The cashier scans my purchase … oops! wrong price shows on the register. It’s on sale; and the sale price isn’t showing. “I’m sorry, that’s the wrong price.” says I.

“Well, I didn’t do it.” says the cashier. (whoa there!)

Acknowledging that I understand it wasn’t his fault, I’m still looking for the sale price to be applied. At which I was told that I would have to go to the customer service desk.

Isn’t there some sort of rule that you don’t make the customer do the work when it’s your mistake? Why couldn’t the cashier ask the customer service folks or some team leader to come over and make the adjustment right there on the spot? Nope. I have to walk across the store to the magical customer service desk … only to be greeted by someone with the sourest look on his face.

“This is on sale, but the register rang it up wrong.” says I.

“Well then it can’t be on sale.” says the ever-so-frightful customer service rep.

“No. It was right there on the shelf with the sale price.” I retort.

“Maybe someone put it there by mistake.” replies the idiot.

Since when is picking an argument with a customer a good idea? Needless to say my temperature was boiling over by that point.


While walking out of the store … (I did manage to get the sale price after a 10-minute wait while they “confirmed” it first.) … I’m asking myself what kind of training did these people get? Did they even get any training at all? 

They probably did.

My guess is that it was a one-shot deal. The problem may not have been in the training, or its design. It could very well have been a fine piece of training. (I don’t know one way or the other really).

But the issue is that it is just a piece.


“We have well-trained employees. All of our employees receive full training.”
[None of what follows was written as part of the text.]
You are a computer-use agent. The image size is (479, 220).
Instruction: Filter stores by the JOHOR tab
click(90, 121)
Big whoop! Is your culture one that requires excellence? Or what about support, coaching and accountability by and from the management? Are the so-called ‘well trained’ employees given opportunities to use the knowledge and skills taught?
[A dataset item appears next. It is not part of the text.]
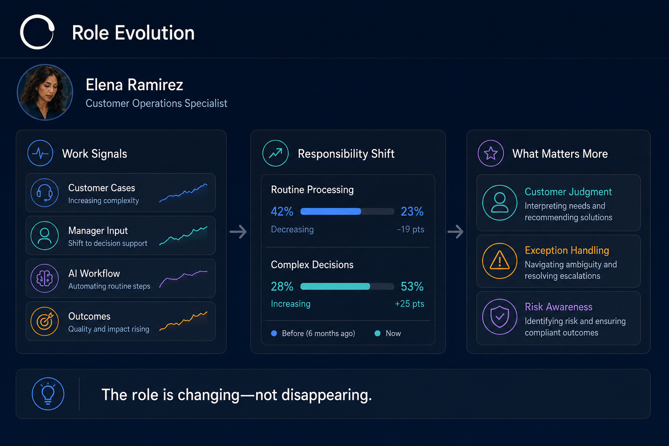Click the Customer Judgment person icon

500,203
And do you think that I’m going to shop at Target again?

And might I tell others about this frustrating, painful disaster?

About Rory

I make my home in the central part of the Garden State along with my family. When I'm not working as an Instructional Designer (focusing mostly on Web-Based learning ... and other eLearning technologies) or researching something, I'm found at home playing computer or video games. Among other things, I volunteer as a choir member and catechist for 8th graders at my parish.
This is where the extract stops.